◆ Problem statement
Take nothing but the lines from the one with "Given: Select the Gamut Luminance chart title" through the one with "Task: Open J***r's" in the entries below, both ends kept, and return them exactly with pictures left out.

(Input data)

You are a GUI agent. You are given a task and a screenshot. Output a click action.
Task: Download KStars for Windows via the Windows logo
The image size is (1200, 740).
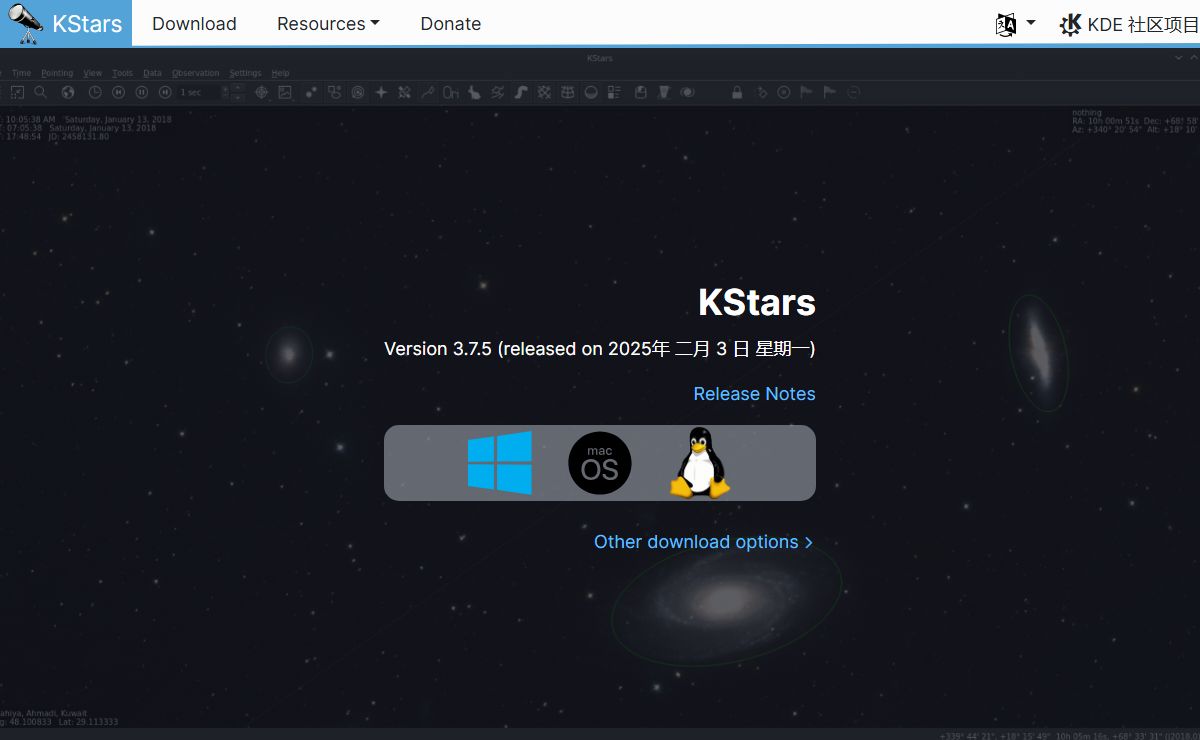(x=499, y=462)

(End Input data)
(Input data)

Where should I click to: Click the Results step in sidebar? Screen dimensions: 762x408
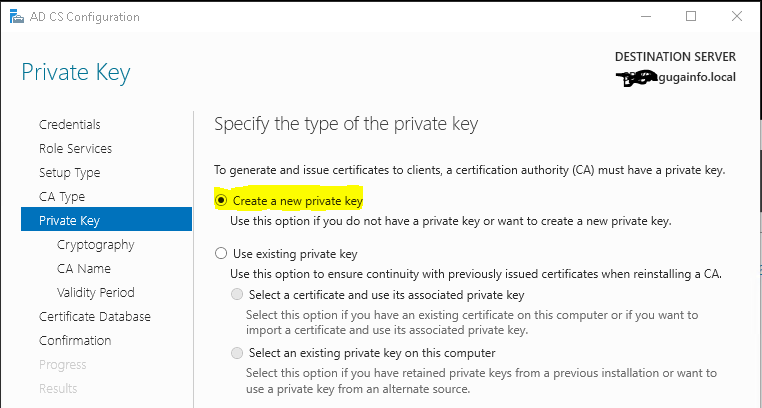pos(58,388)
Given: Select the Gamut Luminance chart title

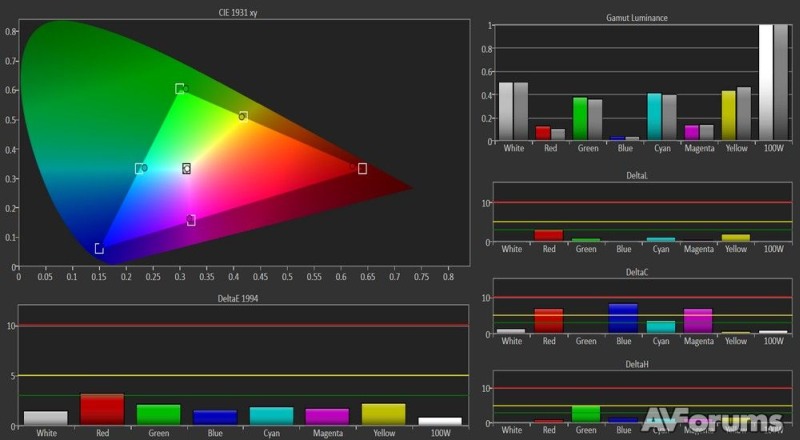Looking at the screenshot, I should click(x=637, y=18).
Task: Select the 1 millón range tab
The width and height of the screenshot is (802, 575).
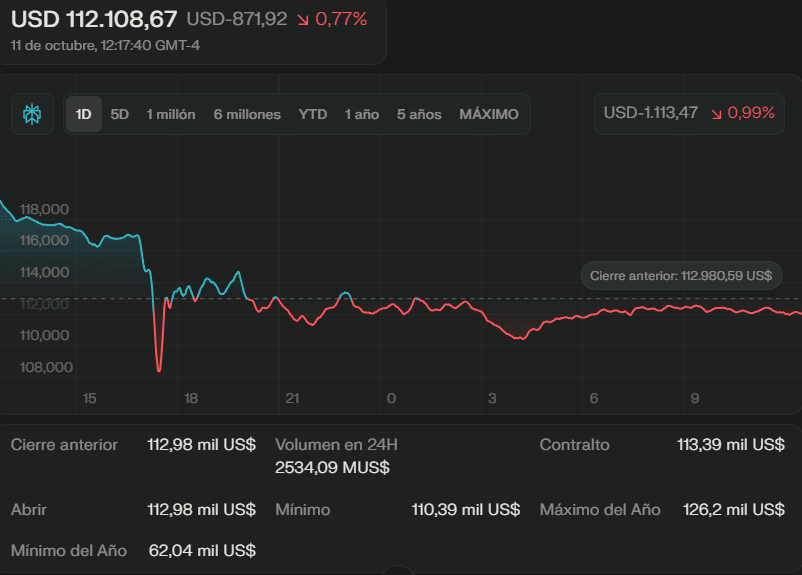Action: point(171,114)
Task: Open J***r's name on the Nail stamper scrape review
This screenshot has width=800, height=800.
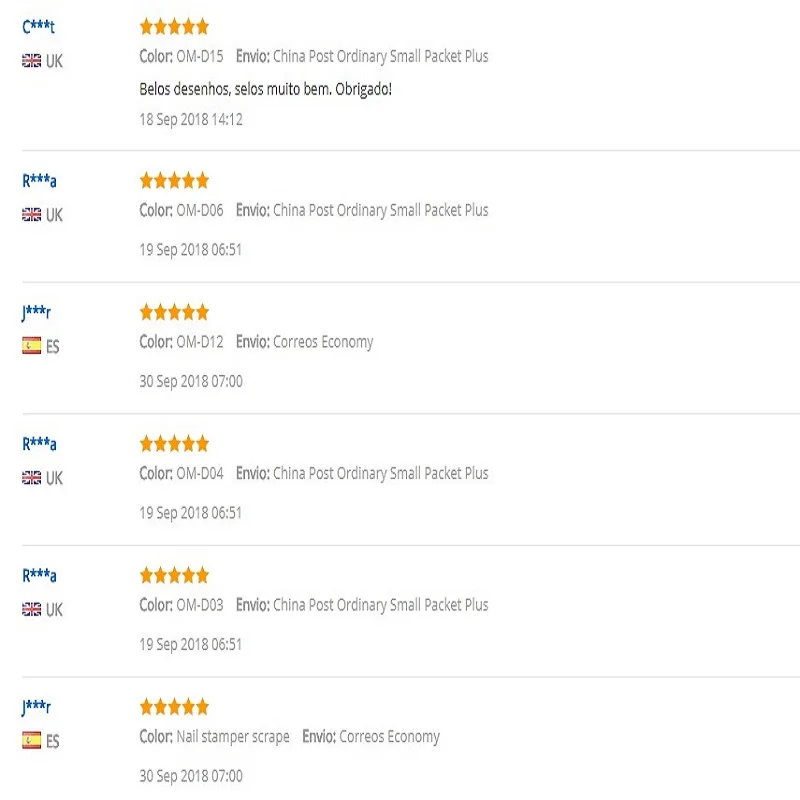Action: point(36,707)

(End Input data)

◆ Reply to the exercise
Given: Select the Gamut Luminance chart title

Looking at the screenshot, I should click(x=637, y=18).
Task: Select the 1 millón range tab
The width and height of the screenshot is (802, 575).
Action: point(171,114)
Task: Open J***r's name on the Nail stamper scrape review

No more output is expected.